━━━━━ Selected excerpt

The petitioning-creditor next refers to the balance-sheet of a company by the name of Dunlop Properties
Private Limited for the year ended March 31, 2008. The first schedule to the balance-sheet records that such
company (hereinafter referred to as Dunlop Properties) had issued 8,10,000 shares in such company of face
value of Rs.10/- each fully paid up and 8,09,900 shares in such company were held by its holding company,
Radiant Investments Limited of Mauritius. In the notes on account under Schedule V to such balance-sheet
there is a disclosure in respect of related parties. The names of 50 companies figure in such list, including
Dunlop India Limited, Shalini Properties & Developers Private Limited and SPR Resorts Limited. The notes
on accounts under Schedule V to the balance-sheet declare that the company was incorporated on February
23, 2007. There is also an announcement that the company had "purchased Land worth Rs.80 Crores from
Dunlop India Limited, and allotted 8,00,000 Equity Shares of Rs.10/- each at a premium of Rs.999/- per share
towards consideration." The final note says that 8,09,900 equity shares in the company had been transferred to
Radiant Investments Limited (of Mauritius) on January 16, 2008.
What is evident, therefore, from the balance-sheet of Dunlop Properties for the year ended March 31, 2008 is
that it had only been incorporated about a year back, that it had acquired a property worth Rs.80 crore from
Dunlop India Limited against shares in such company issued to Dunlop India Limited and that probably the
entirety of the shares obtained by Dunlop India Limited in Dunlop Properties as consideration for the sale of
the property superficially said to be worth Rs.80 crore was transferred to the Mauritius company. There could
not have been any other possibility since the number of issued shares in Dunlop Properties was only 8,10,000.

━━━━━━━━━━

_What you need to do_.
(1) According to the Dunlop Properties excerpt, on what date was that company incorporated?
(2) Please reproduce the part of the listing from the line containing "The image size is (1512, 480)." down to the line containing "Action: [x=749, y=33]", with both of those lines included.

━━━━━ Dataset records

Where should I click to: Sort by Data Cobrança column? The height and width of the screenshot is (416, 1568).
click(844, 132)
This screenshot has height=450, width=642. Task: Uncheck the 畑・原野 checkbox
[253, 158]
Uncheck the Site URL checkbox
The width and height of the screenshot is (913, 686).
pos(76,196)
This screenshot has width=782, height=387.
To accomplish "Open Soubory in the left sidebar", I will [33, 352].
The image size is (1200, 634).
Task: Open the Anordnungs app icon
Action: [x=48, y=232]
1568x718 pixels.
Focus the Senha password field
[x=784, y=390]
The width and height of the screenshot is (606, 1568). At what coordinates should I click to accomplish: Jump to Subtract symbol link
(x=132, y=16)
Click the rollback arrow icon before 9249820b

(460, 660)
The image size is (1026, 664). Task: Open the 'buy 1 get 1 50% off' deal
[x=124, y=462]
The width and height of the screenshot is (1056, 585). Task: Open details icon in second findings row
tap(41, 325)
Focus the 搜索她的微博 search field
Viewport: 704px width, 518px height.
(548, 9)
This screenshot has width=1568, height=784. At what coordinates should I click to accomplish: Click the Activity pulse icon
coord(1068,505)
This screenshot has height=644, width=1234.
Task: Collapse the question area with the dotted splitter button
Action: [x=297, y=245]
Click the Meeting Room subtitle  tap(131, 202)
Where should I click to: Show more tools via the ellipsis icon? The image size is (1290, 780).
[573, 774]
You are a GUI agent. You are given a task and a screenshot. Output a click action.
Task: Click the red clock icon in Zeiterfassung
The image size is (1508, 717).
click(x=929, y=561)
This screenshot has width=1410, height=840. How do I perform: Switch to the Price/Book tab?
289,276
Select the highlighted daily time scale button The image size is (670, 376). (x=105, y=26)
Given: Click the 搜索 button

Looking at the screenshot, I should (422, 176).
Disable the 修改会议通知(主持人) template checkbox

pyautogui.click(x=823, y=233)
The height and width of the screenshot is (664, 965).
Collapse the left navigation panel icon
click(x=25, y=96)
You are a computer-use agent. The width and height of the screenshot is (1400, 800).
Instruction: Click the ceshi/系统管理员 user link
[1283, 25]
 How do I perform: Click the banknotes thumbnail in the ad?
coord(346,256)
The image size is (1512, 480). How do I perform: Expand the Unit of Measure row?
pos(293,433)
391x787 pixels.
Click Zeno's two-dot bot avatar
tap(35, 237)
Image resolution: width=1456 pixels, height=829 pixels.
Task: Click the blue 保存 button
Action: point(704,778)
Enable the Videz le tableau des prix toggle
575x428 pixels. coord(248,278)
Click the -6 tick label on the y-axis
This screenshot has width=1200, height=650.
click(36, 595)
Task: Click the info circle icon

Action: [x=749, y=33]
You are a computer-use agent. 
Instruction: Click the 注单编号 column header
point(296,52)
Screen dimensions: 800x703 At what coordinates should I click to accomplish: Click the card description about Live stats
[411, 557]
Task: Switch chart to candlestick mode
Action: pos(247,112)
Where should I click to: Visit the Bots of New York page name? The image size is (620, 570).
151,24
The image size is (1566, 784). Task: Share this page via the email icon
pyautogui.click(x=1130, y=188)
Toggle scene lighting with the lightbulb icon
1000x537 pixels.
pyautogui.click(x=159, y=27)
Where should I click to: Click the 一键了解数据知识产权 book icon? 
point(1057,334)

━━━━━━━━━━

_Solutions to each task_.
(1) February 23, 2007

(2)
The image size is (1512, 480). How do I perform: Expand the Unit of Measure row?
pos(293,433)
391x787 pixels.
Click Zeno's two-dot bot avatar
tap(35, 237)
Image resolution: width=1456 pixels, height=829 pixels.
Task: Click the blue 保存 button
Action: point(704,778)
Enable the Videz le tableau des prix toggle
575x428 pixels. coord(248,278)
Click the -6 tick label on the y-axis
This screenshot has width=1200, height=650.
click(36, 595)
Task: Click the info circle icon

Action: [x=749, y=33]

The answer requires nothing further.